> **Work instructions**:
Print all of the data exactly.

Stored dataset items:
....................

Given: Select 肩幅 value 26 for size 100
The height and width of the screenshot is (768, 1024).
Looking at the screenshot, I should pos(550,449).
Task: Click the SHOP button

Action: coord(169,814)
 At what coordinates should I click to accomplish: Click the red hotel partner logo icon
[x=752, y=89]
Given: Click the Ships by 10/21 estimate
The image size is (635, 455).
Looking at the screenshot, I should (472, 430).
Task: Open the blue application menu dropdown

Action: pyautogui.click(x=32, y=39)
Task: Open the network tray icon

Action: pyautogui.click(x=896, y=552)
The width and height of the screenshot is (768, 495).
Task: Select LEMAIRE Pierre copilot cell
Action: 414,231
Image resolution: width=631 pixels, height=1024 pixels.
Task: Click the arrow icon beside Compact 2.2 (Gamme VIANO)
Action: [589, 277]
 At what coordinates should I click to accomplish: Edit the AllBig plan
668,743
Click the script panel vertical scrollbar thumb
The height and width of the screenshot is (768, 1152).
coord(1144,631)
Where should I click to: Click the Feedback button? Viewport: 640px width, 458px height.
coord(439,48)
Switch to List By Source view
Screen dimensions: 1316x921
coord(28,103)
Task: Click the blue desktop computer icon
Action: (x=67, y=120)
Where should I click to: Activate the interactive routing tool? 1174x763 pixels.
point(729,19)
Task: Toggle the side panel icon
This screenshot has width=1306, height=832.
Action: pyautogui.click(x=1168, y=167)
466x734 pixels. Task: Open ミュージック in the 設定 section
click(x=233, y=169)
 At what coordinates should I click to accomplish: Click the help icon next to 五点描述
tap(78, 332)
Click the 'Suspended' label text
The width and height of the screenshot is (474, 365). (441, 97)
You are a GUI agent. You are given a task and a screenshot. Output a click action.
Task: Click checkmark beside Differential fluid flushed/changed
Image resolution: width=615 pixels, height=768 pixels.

....................

> **Answer to this task**:
Given: Select 肩幅 value 26 for size 100
The height and width of the screenshot is (768, 1024).
Looking at the screenshot, I should pos(550,449).
Task: Click the SHOP button

Action: coord(169,814)
 At what coordinates should I click to accomplish: Click the red hotel partner logo icon
[x=752, y=89]
Given: Click the Ships by 10/21 estimate
The image size is (635, 455).
Looking at the screenshot, I should (472, 430).
Task: Open the blue application menu dropdown

Action: pyautogui.click(x=32, y=39)
Task: Open the network tray icon

Action: pyautogui.click(x=896, y=552)
The width and height of the screenshot is (768, 495).
Task: Select LEMAIRE Pierre copilot cell
Action: 414,231
Image resolution: width=631 pixels, height=1024 pixels.
Task: Click the arrow icon beside Compact 2.2 (Gamme VIANO)
Action: [589, 277]
 At what coordinates should I click to accomplish: Edit the AllBig plan
668,743
Click the script panel vertical scrollbar thumb
The height and width of the screenshot is (768, 1152).
coord(1144,631)
Where should I click to: Click the Feedback button? Viewport: 640px width, 458px height.
coord(439,48)
Switch to List By Source view
Screen dimensions: 1316x921
coord(28,103)
Task: Click the blue desktop computer icon
Action: (x=67, y=120)
Where should I click to: Activate the interactive routing tool? 1174x763 pixels.
point(729,19)
Task: Toggle the side panel icon
This screenshot has width=1306, height=832.
Action: pyautogui.click(x=1168, y=167)
466x734 pixels. Task: Open ミュージック in the 設定 section
click(x=233, y=169)
 At what coordinates should I click to accomplish: Click the help icon next to 五点描述
tap(78, 332)
Click the 'Suspended' label text
The width and height of the screenshot is (474, 365). (441, 97)
You are a GUI agent. You are given a task and a screenshot. Output a click action.
Task: Click checkmark beside Differential fluid flushed/changed
Image resolution: width=615 pixels, height=768 pixels.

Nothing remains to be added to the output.